Find the translation and stretch from ##y=2^x## to ##y=2^{x+4}##

[chwala]

Homework Statement

See attached...

Relevant Equations

Translation/Stretch

For part (i) i was thinking of the vertical shift from $(0,1)$ to $(0,16)$, this can be given by;
$y=2^x + 15$ but it does not fit onto $y=2^{x+4}$ something wrong here.

For part (ii), =we have a stretch factor of $a=16>0$ (vertical stretch) thus, $y=16\cdot 2^x$

your thoughts...i do not have solutions...

 

[pasmith]

If $f(x) = 2^x$ then $2^{x+4} = f(x + 4)$.

 

[chwala]

If $f(x) = 2^x$ then $2^{x+4} = f(x + 4)$.

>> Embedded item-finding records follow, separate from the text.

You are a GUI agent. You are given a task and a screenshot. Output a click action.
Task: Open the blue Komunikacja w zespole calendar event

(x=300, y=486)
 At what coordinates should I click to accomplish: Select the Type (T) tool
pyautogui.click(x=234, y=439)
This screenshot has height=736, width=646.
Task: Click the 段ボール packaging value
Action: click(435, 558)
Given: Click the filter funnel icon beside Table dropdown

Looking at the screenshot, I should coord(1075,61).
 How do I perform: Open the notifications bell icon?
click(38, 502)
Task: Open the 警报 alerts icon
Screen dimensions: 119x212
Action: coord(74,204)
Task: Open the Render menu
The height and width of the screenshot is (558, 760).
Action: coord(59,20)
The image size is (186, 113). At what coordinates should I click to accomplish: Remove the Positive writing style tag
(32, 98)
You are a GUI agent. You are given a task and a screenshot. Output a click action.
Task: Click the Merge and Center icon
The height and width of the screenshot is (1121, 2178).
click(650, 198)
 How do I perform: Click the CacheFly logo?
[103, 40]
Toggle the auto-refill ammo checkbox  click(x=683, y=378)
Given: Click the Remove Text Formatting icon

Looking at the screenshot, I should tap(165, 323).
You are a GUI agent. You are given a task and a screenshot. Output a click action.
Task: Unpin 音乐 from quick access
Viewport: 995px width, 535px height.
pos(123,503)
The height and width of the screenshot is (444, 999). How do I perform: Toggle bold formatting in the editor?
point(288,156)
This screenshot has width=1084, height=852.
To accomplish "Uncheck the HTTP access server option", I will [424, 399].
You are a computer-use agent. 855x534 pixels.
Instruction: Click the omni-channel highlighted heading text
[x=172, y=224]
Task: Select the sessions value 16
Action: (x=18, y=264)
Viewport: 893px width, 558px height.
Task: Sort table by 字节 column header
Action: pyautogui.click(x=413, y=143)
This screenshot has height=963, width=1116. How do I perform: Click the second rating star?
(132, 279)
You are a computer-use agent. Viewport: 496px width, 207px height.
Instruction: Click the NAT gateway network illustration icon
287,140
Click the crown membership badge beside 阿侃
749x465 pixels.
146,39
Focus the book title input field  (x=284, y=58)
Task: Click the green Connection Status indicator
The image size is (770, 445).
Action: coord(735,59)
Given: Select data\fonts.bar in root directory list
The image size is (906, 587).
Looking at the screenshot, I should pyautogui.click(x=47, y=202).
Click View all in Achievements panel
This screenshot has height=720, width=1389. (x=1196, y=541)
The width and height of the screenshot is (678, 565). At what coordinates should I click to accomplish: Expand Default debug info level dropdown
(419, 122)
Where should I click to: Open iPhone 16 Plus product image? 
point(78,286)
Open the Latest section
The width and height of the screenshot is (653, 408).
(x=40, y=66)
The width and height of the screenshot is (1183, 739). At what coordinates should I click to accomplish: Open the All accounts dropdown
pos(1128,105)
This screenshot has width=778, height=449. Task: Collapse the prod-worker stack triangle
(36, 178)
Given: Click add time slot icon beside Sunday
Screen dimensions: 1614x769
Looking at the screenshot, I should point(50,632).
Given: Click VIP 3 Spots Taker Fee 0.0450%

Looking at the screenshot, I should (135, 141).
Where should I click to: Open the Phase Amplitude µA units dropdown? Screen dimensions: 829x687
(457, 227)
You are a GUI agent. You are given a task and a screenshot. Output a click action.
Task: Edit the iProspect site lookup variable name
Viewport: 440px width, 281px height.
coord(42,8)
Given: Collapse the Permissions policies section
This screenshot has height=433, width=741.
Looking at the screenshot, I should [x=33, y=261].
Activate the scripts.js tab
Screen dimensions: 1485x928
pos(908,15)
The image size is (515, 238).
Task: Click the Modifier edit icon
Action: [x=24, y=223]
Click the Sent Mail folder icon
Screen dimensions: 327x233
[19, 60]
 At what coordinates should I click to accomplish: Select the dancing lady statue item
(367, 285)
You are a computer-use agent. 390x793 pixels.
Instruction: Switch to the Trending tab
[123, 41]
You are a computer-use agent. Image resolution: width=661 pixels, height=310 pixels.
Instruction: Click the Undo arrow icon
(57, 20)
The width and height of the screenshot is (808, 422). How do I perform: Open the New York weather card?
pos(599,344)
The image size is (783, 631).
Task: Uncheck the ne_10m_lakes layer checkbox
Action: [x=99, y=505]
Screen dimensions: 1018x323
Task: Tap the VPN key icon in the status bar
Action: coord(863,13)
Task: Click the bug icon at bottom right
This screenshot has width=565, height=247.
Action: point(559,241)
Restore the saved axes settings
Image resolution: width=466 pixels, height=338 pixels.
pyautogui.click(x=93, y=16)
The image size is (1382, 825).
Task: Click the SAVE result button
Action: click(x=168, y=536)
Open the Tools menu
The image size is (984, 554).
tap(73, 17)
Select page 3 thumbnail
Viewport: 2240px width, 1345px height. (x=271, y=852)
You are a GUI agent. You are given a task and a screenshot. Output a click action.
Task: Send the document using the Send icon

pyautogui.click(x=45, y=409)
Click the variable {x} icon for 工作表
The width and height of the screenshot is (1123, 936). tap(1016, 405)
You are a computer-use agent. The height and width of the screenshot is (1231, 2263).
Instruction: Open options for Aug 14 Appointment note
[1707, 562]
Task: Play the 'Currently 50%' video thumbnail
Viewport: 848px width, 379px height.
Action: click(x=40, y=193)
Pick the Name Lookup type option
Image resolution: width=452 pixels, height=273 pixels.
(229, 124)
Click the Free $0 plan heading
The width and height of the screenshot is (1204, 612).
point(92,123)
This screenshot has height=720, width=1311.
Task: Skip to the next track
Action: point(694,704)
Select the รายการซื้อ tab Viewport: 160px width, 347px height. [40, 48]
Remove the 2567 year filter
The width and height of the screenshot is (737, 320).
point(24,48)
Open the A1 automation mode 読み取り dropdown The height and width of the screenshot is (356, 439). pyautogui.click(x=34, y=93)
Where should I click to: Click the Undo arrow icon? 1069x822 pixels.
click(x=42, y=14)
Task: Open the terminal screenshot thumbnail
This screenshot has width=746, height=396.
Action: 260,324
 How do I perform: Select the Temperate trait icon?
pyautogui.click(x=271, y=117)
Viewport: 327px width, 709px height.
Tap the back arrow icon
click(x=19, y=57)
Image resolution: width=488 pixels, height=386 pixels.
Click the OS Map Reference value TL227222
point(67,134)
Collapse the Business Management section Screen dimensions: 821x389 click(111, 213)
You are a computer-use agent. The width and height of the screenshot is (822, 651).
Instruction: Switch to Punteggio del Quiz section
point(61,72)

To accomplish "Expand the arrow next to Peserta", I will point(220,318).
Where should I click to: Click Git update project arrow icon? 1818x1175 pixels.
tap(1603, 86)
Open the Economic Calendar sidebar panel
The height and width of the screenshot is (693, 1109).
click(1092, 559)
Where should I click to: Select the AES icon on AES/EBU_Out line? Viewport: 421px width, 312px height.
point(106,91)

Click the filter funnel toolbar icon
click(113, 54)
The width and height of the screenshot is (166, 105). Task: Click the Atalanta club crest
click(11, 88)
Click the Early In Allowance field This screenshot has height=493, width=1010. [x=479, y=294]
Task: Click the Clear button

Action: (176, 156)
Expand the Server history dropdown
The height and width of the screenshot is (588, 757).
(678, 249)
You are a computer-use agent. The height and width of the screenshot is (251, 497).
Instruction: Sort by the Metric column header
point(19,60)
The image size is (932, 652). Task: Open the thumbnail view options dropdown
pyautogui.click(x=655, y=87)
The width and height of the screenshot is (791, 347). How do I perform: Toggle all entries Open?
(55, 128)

Isn't this a horizontal shift... it's not exactly what we want. Unless I am missing something...

 

[Mark44]

For part (i) i was thinking of the vertical shift from (0,1) to (0,16),

As already noted, the transformation is a horizontal translation (or shift). The original graph is translated four units to the left. The point on the original graph that was at (0, 1) is now at (-4, 1). The point that was at (4, 16) is now at (0, 16).

Isn't this a horizontal shift...

Yes.

 

[Mark44]

On the other hand, $2^{x + 4} = 2^x \cdot 2^4 = 16\cdot 2^2$.
Viewed this way there is a vertical stretch away from the x-axis.